Home Exercise – Know the Facts
So, you’ve been reading about home exercise and you’re getting all warmed up about the idea. Don’t forget to actually warm up AND consult your doctor. Come on, you know the drill. Be practical and consult your doctor to avoid injury. There, I’ve said it. I can now breath! Seriously, I know it’s boring and texbookish but it’s so super important which is why I’ve dedicated a whole paragraph.
The Fitness Fridge
Nearly all the gyms have a fridge that is brimming with all those protein shakes and energy bars and drinks. My local one even has a little canteen!
Why can’t we stock up? You’ve probably got everything for starters. I’m really into raw foods so here’s what I’m thinking you should use to boost performance so you’re fitter and faster. Even if no one is watching! These foods are proven to boost performance.
- Peanut butter
- Coconut oil
- Nuts e.g. almonds
- Blueberries – to aid muscle pain
Types of Exercise – Decisions Decisions
If you’re anything like me and you’re mad on running then my advice is to invest in a treadmill. Ones that have an incline are the most useful as they are better at mimicking natural terrain. If you’re a Yoga fan like me…you’ll need a basic yoga mat and a couple of blocks. There are countless YouTube videos that you can subscribe to and follow a session on your Smart TV. My favourite sport is running. I’ve never tried Hip Hop, Salsa or Ballet. Nor am I ashamed to say I’m a novice at Zumba. I’m pretty sure you can try almost every sport with some equipment at home except for swimming! I’m genuinely curious about how you would try some of these types of activities so please do comment below.
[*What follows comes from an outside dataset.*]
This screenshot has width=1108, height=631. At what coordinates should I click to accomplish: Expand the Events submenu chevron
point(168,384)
The Perfect Session – Not!
I believe the most difficult thing about exercise is actually getting started. Very quickly excuses come to mind. I like to apply a little tactic recommended widely by @jonacuff , author of Finish. Jon says that the day after ‘day perfect’, is the day that we tend to ditch our plan. Instead, we should make our goals more realistic by cutting them in half or allocate more time. I like to make realistic goals, ones that I can possibly achieve! So, the trick is to understand and accept WHERE you are in your journey and improve on that rather than trying to be perfect on day 1. So, say your goal is a marathon. If you haven’t ever exercised, you can’t expect to run 5k on day 1. If you gradually build on it in small achievable goals, you will reach your goal.
A Little Game for You
My strategy which I call ‘3 songs’ is for the beginner, the procrastinator and the perfectionist. You don’t need anything. YOU are enough. Reasons causing you not to exercise should be thrown out the window. You don’t need those perfect trainers, the weight machine, the yoga blocks etc. You just need YOU. I like to put on 3 of my favourite tracks and just ‘move’. There are no set moves, you just move how you like. Do this for a few days and you will establish routine, better fitness and mood. I hope with any luck it will give you the desire to start some routine. You don’t have to do exactly the same exercise as me to start off a regime. Try something that YOU might like. Personally, I always finish off feeling I’ve achieved something and happy I’ve Done My Bit.
Ready Steady. Your Time Starts Now
Don’t wait for tomorrow. Live for today. Especially with what’s been happening recently with the Coronavirus, home exercise has never been more practical. You can do this. It’s so much easier when you know where to start. I have created a 5 minutes, 5 days task sheet for YOU because this has got to work for YOU. On a personal level, I feel that if I change even one person’s life by writing this blog, that I have achieved something great because in my eyes, exercise plays such an important role in our EVERYDAY lives.